Stones point way to Indigenous Silk Road
Hidden in Channel Country in outback Queensland are clues to understanding the seemingly sophisticated civilisation that operated in Australia before Europeans.
Hidden among the gibber plains and dry river beds of the Channel Country in outback Queensland are clues to understanding the seemingly sophisticated civilisation that operated in Australia before Europeans arrived.
Researchers working with the Mithaka people have, for the first time, uncovered a vast network of quarries spread over an area about the size of Belgium. They believe the quarries produced grindstones sold into transcontinental trade linking the commercial and ceremonial activities of pre-contact Aboriginal people.
Dating suggests the sites were occupied a few hundred to a few thousand years ago, making it possible to join early ethnographic accounts with archaeological evidence and modern techniques like remote sensing, genetics and isotope chemistry.
The researchers believe the Mithaka lived in seasonal villages of gunyahs (huts) usually situated near the water, where they harvested waterfowl, fish and mussels. They believe the Mithaka economy revolved around bartering grindstones for pituri (a weak narcotic), ochre, fibre and resin, often accompanied by exchanges of songs and dances. The network has been likened to a First Australian version of China’s modern Silk Road.
Josh Gorringe, a custodian and chief executive of the Mithaka Aboriginal Corporation, says the ongoing research is vital to helping his people rediscover their past. The Mithaka language and some aspects of cultural knowledge were lost during the early years of settlement, when many elders were preoccupied with pastoralism and droving.
“The science is helping us explain to the wider world who we are … it gives us an arsenal of knowledge to help show what our people did,” he said. “We know our stories from history. The science helps us put things in perspective … it gives us a lot more concrete evidence to show that we’ve been here for a long time.”
The Mithaka have Native Title rights over about 33,000 square kilometres of land and applications over another 22,000 square kilometres. Their archaeological sites are short-listed for National Heritage listing in recognition of their cultural value.
Michael Westaway, the University of Queensland archaeologist leading the research, was with Mr Gorringe this week examining a spectacular stone arrangement shaped like the Scorpius constellation and possibly used in initiation rituals.
“We think this is the first physical representation of a fairly complex ceremony,” he said.
“I’ve seen a lot of stone arrangements in Australia but nothing quite like this before.”
Dr Westaway says studying Mithaka food production, ceremonial and settlement systems could “revise a lot of our understanding of the complexity of Aboriginal society”. His team’s most significant discovery to date has been the scale of Mithaka quarrying. “There’s this massive, almost industrial-scale production of grinding stones,” he said.
“The scale of these queries is unlike anything in Australia. It’s really been access to new technologies … that has exposed the scale of the landscape.
“Ethnohistory doesn’t actually talk about the scale of production … but it’s linked with the fact there were hundreds of thousands of square kilometres of native grasses they were processing – it’s like a quasi-agriculture system … there’s no evidence that they were domesticating these things, but we haven’t done the science to look into that yet.”
Mike Smith, an influential arid lands archaeologist now semi-retired but still affiliated with the National Museum, said the project was the “most significant … in the arid zone in the last 20 years”.
He believes the Mithaka maintained a complex foraging society rather than a sedentary one, inhabiting seasonal villages during boom times when rain brought the land to life. “The evidence shows what foragers can do if they are not disrupted by outsiders,” he said. “They are very adept at stabilising the returns from a very harsh environment.”
Dr Westaway would like to see a cultural centre established to help tell the Mithaka story. “It’s an incredibly powerful national narrative that most Australians have absolutely no idea about,” he said.

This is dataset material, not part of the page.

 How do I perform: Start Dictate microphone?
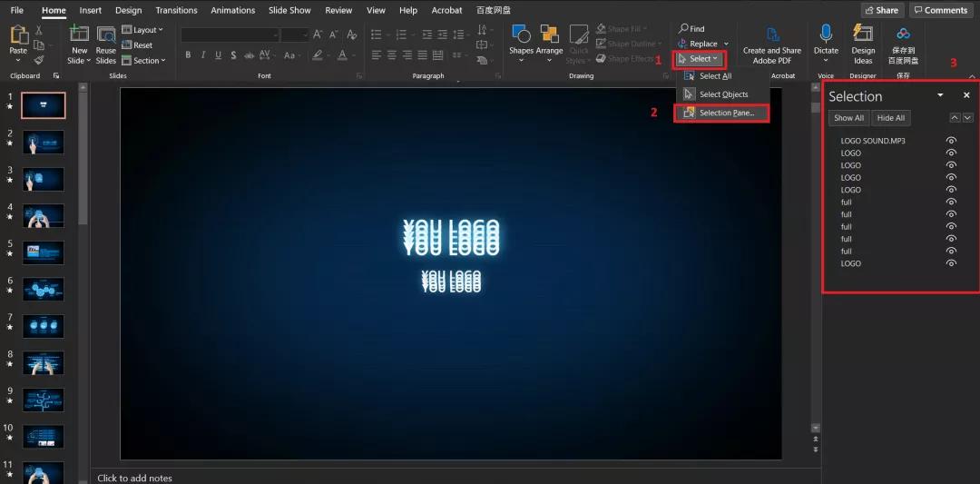826,36
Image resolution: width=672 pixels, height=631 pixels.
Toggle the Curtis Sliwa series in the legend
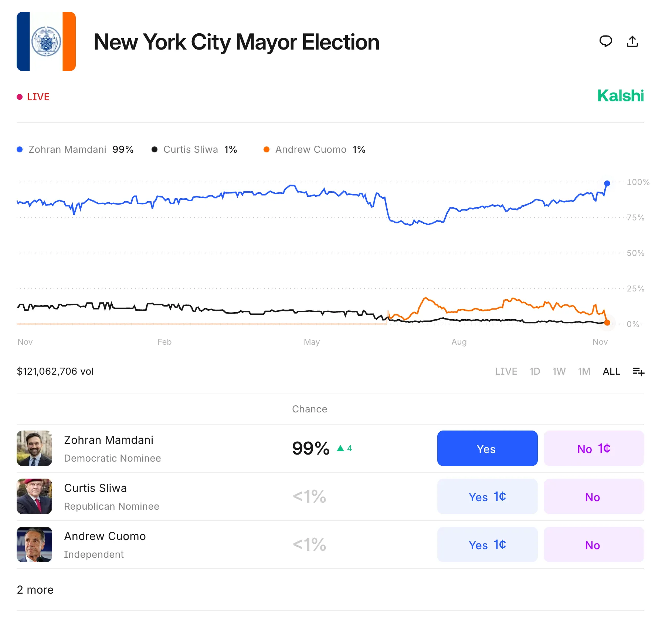click(191, 149)
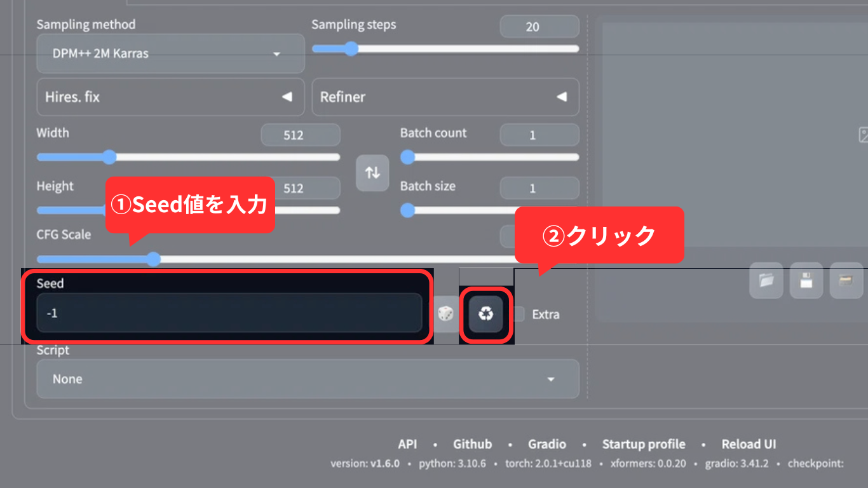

Mr Gorringe’s priorities are closer to home. He wants Mithaka knowledge compiled for future generations so the process of restoring it to its former glory can continue. “My kids and their kids will get a hell of a lot out of the research we’re doing,” he said.
In a paper published in Antiquity in June, the researchers argued Mithaka country could be used to develop a system for investigating Aboriginal villages.
It was “an exciting and significant opportunity to obtain new insights into Aboriginal subsistence, trade and settlement,” they wrote.